Las distancias, otra gran diferencia

A nadie, con cuarenta años de historia, se le ocurriría limitar la distancia de un IRONMAN para que las mujeres hiciesen menos kilómetros. En cambio en ciclismo, es lo habitual.

Este fin de semana, sin ir más lejos, la prueba masculina de la Paris Roubaix contaba con 257 kilómetros. La femenina, con 116, menos de la mitad, dejándose sin completar gran parte del recorrido adoquinado.

Esta decisión podría llegar a entenderse en aquellas competiciones que se celebren el mismo día, por problemas de corte de carreteras o de coincidencia entre una y otra, pero en la Paris Roubaix, en la que cada categoría tenía su día, no tiene lógica ninguna limitar el circuito femenino.

¿Os imagináis un IRONMAN con sus 226 kilómetros para los hombres, pero limitado a 160, por ejemplo, para ellas? Nosotros no, sin duda.

Cuestión de mentalidad

La gran razón, desde nuestro punto de vista, es la relativa juventud del triatlón frente al ciclismo.

No en vano cuenta con apenas cuarenta años de historia -frente a más de un siglo-, y las cosas se han visto de manera mucho más equitativa desde siempre: no ha habido azafatas, las distancias nunca han sido diferentes, y los premios han sido siempre iguales.

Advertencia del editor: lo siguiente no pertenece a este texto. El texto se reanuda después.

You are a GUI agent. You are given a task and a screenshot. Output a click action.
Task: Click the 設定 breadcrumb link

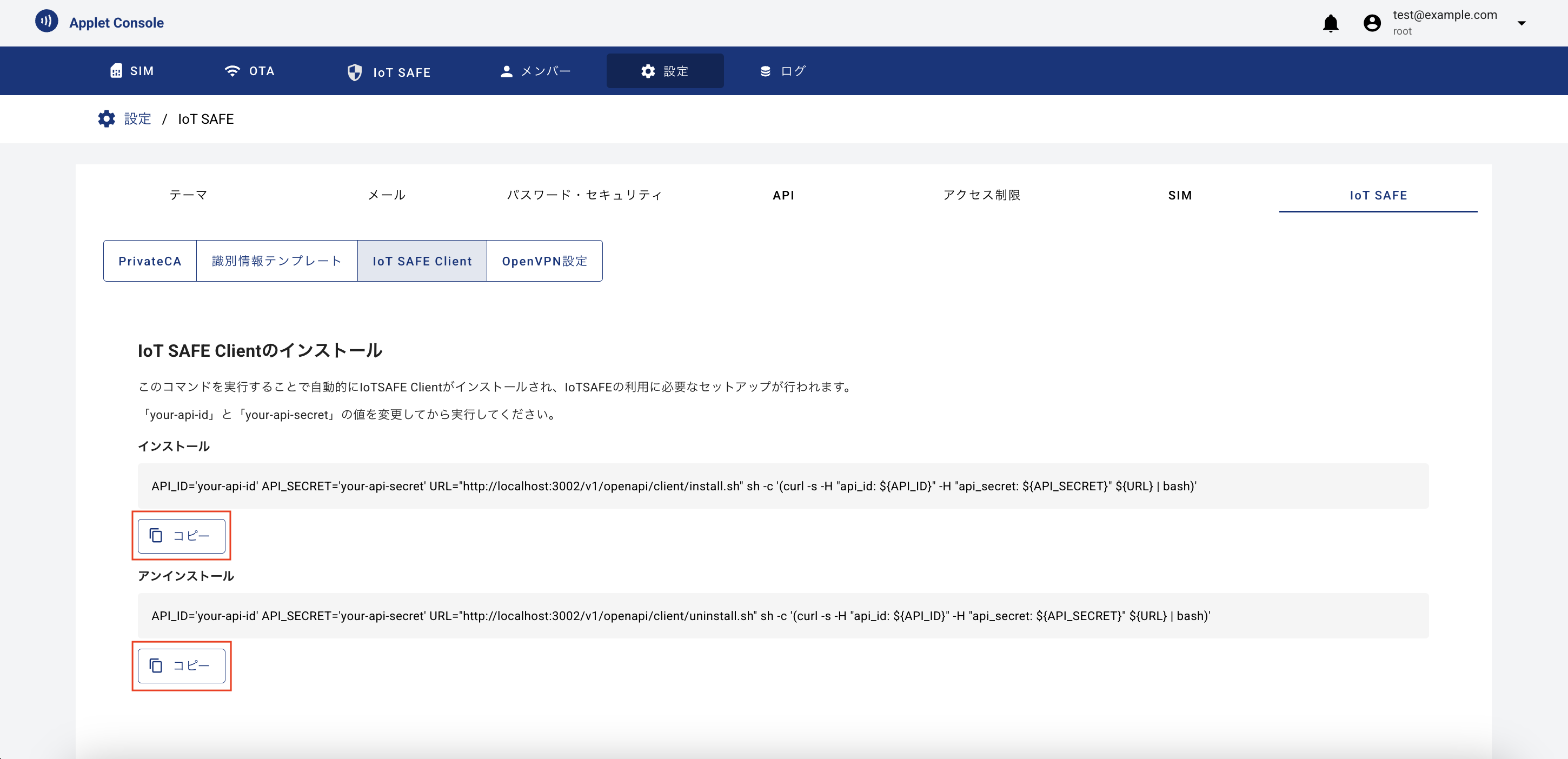coord(137,119)
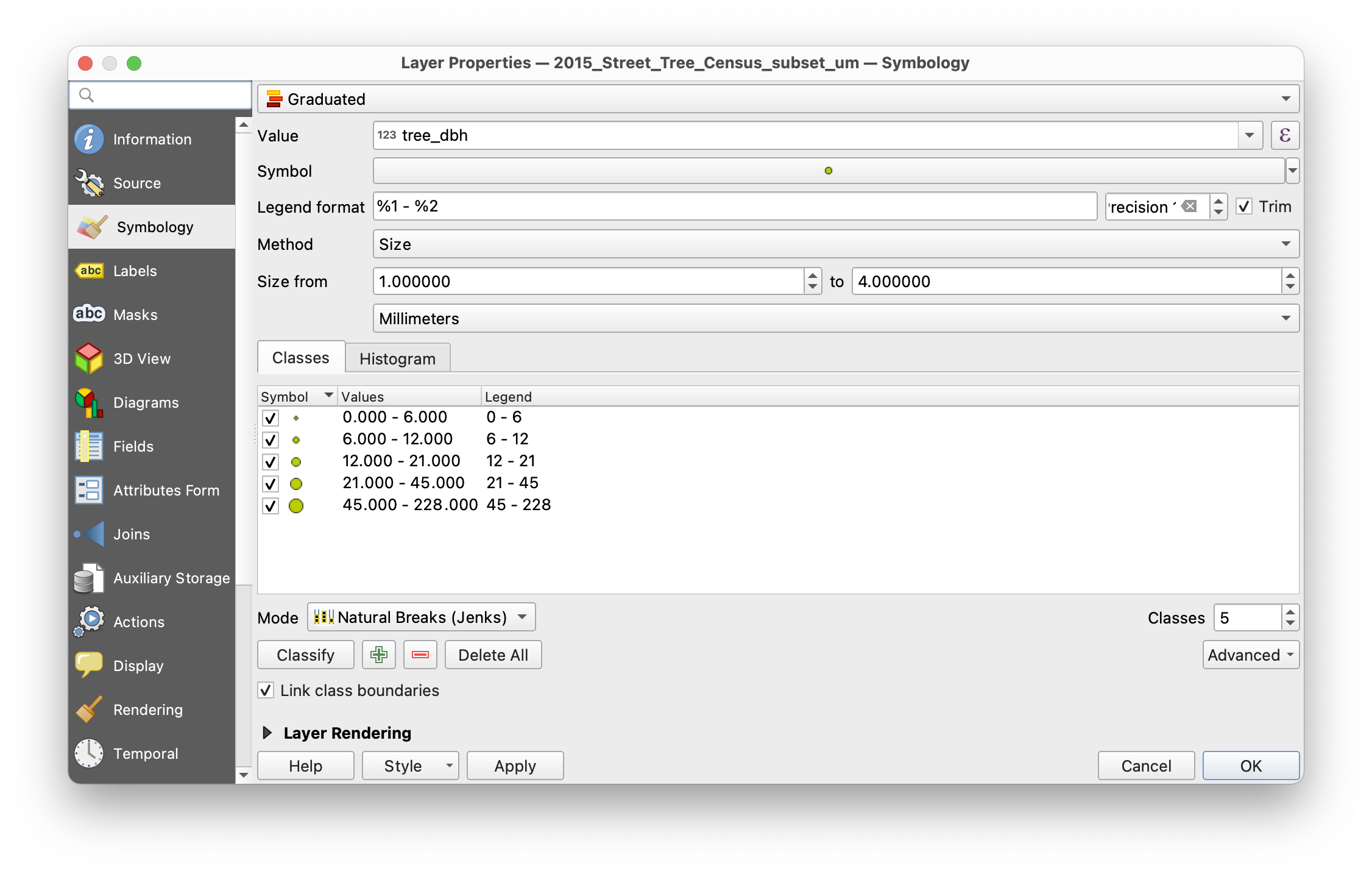Uncheck the 45 - 228 class row
This screenshot has height=874, width=1372.
point(271,505)
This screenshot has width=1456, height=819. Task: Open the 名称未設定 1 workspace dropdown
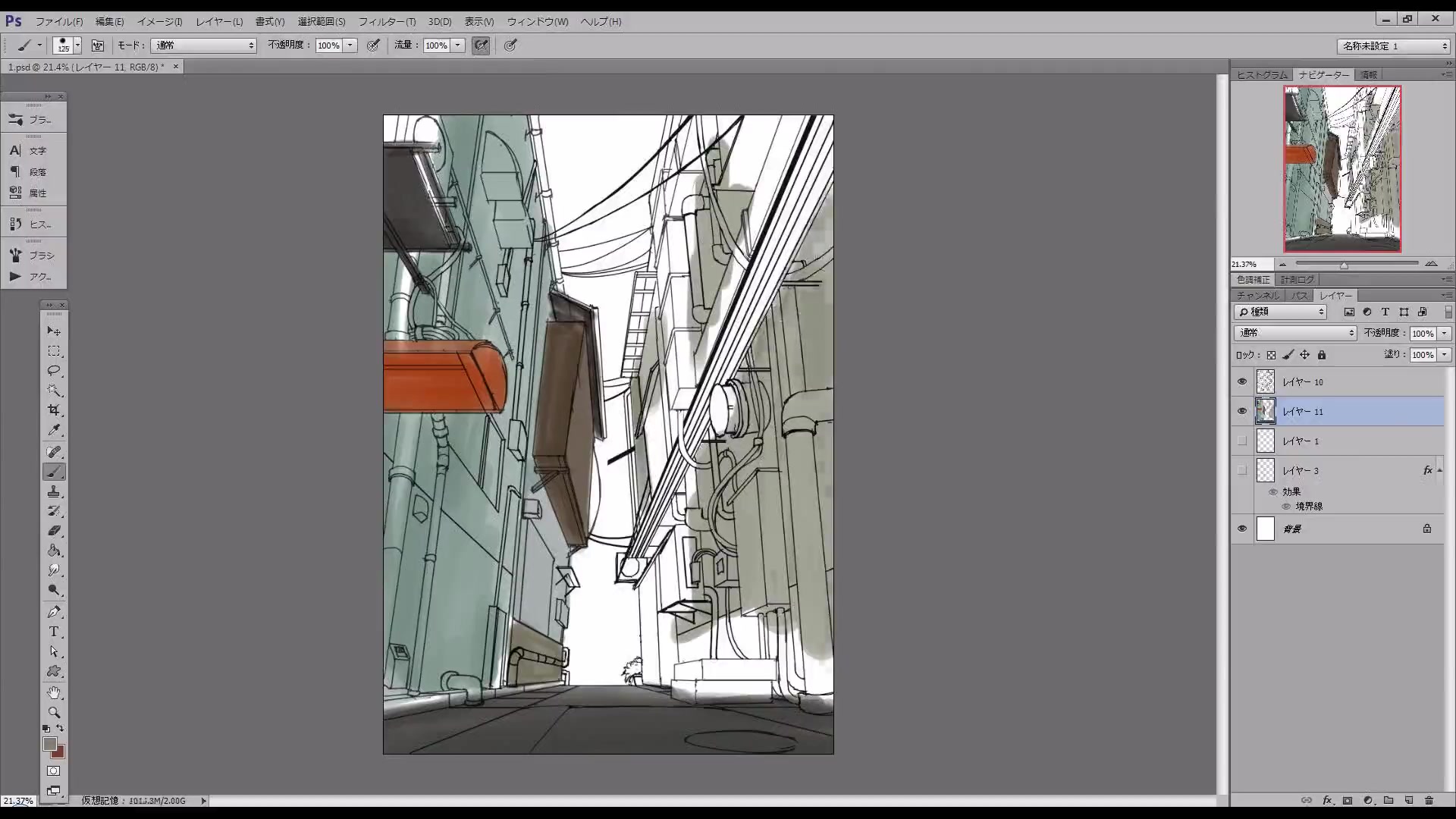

Una de las razones que se aduce para minorar los premios económicos femeninos en ciclismo es que es un deporte deficitario. ¿No lo es acaso en triatlón, donde la participación femenina apenas alcanza el 15% de los dorsales? Lo es, pero no por ello un organizador se plantea que sean premios menores: se incluye en el presupuesto y punto.